Fixes: 82e75f8323bf ("net/mlx5: fix legacy multi-packet Tx descriptors")
Cc: stable@dpdk.org
Signed-off-by: Viacheslav Ovsiienko <viacheslavo@mellanox.com>
---
drivers/common/mlx5/mlx5_prm.h | 2 +-
drivers/net/mlx5/mlx5_rxtx.c | 90 ++++++++++++++++++++++++++++++++++++------
2 files changed, 80 insertions(+), 12 deletions(-)

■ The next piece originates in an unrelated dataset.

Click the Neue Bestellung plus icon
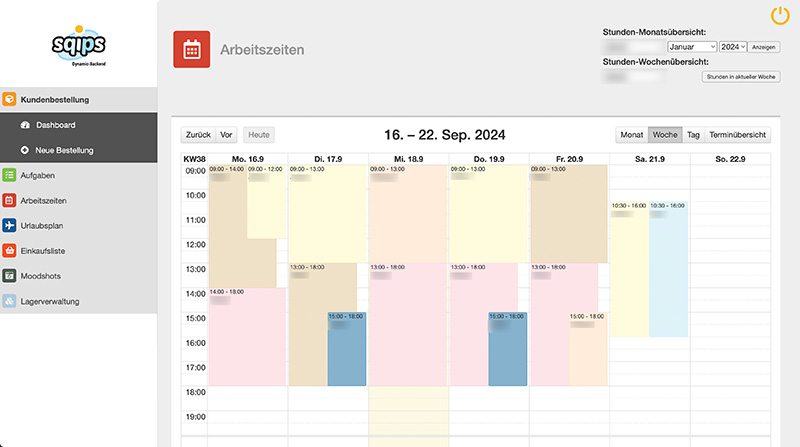 [25, 151]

diff --git a/drivers/common/mlx5/mlx5_prm.h b/drivers/common/mlx5/mlx5_prm.h
index 855b37a..4ac3d4b 100644
--- a/drivers/common/mlx5/mlx5_prm.h
+++ b/drivers/common/mlx5/mlx5_prm.h
@@ -100,7 +100,7 @@
*/
#define MLX5_EMPW_MAX_PACKETS MLX5_TX_COMP_THRESH
#define MLX5_MPW_MAX_PACKETS 6
-#define MLX5_MPW_INLINE_MAX_PACKETS 2
+#define MLX5_MPW_INLINE_MAX_PACKETS 6
/*
* Default packet length threshold to be inlined with
diff --git a/drivers/net/mlx5/mlx5_rxtx.c b/drivers/net/mlx5/mlx5_rxtx.c
index 5eea932..86e0fab 100644
--- a/drivers/net/mlx5/mlx5_rxtx.c
+++ b/drivers/net/mlx5/mlx5_rxtx.c
@@ -2949,8 +2949,14 @@ enum mlx5_txcmp_code {
unsigned int part;
uint8_t *pdst;
- dseg->bcount = rte_cpu_to_be_32(len | MLX5_ETH_WQE_DATA_INLINE);
- pdst = &dseg->inline_data[0];
+ if (!MLX5_TXOFF_CONFIG(MPW)) {
+ /* Store the descriptor byte counter for eMPW sessions. */
+ dseg->bcount = rte_cpu_to_be_32(len | MLX5_ETH_WQE_DATA_INLINE);
+ pdst = &dseg->inline_data[0];
+ } else {
+ /* The entire legacy MPW session counter is stored on close. */
+ pdst = (uint8_t *)dseg;
+ }
/*
* The WQEBB space availability is checked by caller.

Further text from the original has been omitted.